Biochemical, histomorphometric and densitometric changes in patients with multiple myeloma: effects of glucocorticoid therapy and disease activity

It is unknown whether bone changes which can occur in multiple myeloma (MM) are due to cytokine-induced osteoclastic bone resorption from a clone of abnormal plasma cells or high-dose glucocorticoid therapy. We studied 25 MM patients treated for 1–12 years with combination chemotherapy, subdivided into two groups. Group 1 consisted of 12 patients with stage I and II myeloma and group 2 consisted of 13 patients with stage III MM. Their serum biochemistry, tetracycline-labelled bone histomorphometry and bone densitometry were compared to age- and sex-matched controls.
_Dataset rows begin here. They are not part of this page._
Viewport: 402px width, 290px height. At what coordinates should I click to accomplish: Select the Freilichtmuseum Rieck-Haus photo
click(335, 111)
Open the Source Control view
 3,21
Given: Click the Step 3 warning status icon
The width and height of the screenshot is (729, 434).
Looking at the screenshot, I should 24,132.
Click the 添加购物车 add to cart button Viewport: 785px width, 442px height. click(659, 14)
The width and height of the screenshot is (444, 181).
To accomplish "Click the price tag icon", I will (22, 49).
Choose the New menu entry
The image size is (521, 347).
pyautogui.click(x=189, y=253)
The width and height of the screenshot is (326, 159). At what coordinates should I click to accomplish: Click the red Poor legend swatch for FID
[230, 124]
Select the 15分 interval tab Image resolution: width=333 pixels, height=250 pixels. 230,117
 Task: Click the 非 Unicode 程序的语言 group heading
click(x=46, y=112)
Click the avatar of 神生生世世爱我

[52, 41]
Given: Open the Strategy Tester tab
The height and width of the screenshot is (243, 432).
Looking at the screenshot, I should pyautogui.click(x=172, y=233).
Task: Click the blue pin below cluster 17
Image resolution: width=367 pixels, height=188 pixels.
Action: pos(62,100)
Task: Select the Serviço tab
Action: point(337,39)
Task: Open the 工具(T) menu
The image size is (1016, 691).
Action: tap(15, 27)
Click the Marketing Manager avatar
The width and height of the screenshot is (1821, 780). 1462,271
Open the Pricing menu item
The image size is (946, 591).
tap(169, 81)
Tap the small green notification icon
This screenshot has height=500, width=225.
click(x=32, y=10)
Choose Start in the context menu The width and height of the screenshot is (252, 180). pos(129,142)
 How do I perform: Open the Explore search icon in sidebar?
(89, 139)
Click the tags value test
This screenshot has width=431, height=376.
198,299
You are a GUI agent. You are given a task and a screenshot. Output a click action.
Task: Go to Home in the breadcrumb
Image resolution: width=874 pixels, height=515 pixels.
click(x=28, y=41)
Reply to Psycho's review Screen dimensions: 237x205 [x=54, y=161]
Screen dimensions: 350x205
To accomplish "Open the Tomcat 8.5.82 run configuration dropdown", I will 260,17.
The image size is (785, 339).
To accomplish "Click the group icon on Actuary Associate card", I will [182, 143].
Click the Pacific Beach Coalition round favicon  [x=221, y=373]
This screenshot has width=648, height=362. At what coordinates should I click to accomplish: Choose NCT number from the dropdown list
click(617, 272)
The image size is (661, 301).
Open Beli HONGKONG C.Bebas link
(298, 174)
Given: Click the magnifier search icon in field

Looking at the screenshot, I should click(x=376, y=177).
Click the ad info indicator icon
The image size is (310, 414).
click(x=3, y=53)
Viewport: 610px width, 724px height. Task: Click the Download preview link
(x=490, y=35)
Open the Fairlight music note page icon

Patients with MM demonstrated increased indices of bone resorption (P<0.001 versus controls) and, to a lesser extent, increased indices of bone formation (P<0.01 versus controls). No patient had evidence of a mineralization defect. Lumbar spine, femoral neck and total body bone mineral density measurements (BMD) were significantly lower in group 2 compared with group 1 (P<0.05). Following 12 months of therapy, lumbar spine BMD decreased by 6.6% (95% CI, 2.7% to −9.3%) and femoral neck BMD decreased by 9.5% (95% CI, −3.2% to −15.9%). In a stepwise regression analysis, cumulative prednisolone dosage (B Coef.=−0.39; P=0.03) and plasma cell infiltrate (B Coef.=−0.08; P=0.05) were the most important predictors of lumbar spine bone loss, whereas serum paraprotein (B Coef.=−0.35; P=0.02) and plasma cell infiltrate (B Coef.=−0.20; P=0.04) were the most important predictors of femoral neck bone loss. We conclude that MM is characterized by high bone turnover with osteoblast–osteoclast uncoupling. Both disease activity and high-dose glucocorticoid therapy may be responsible for the ongoing bone loss seen with MM.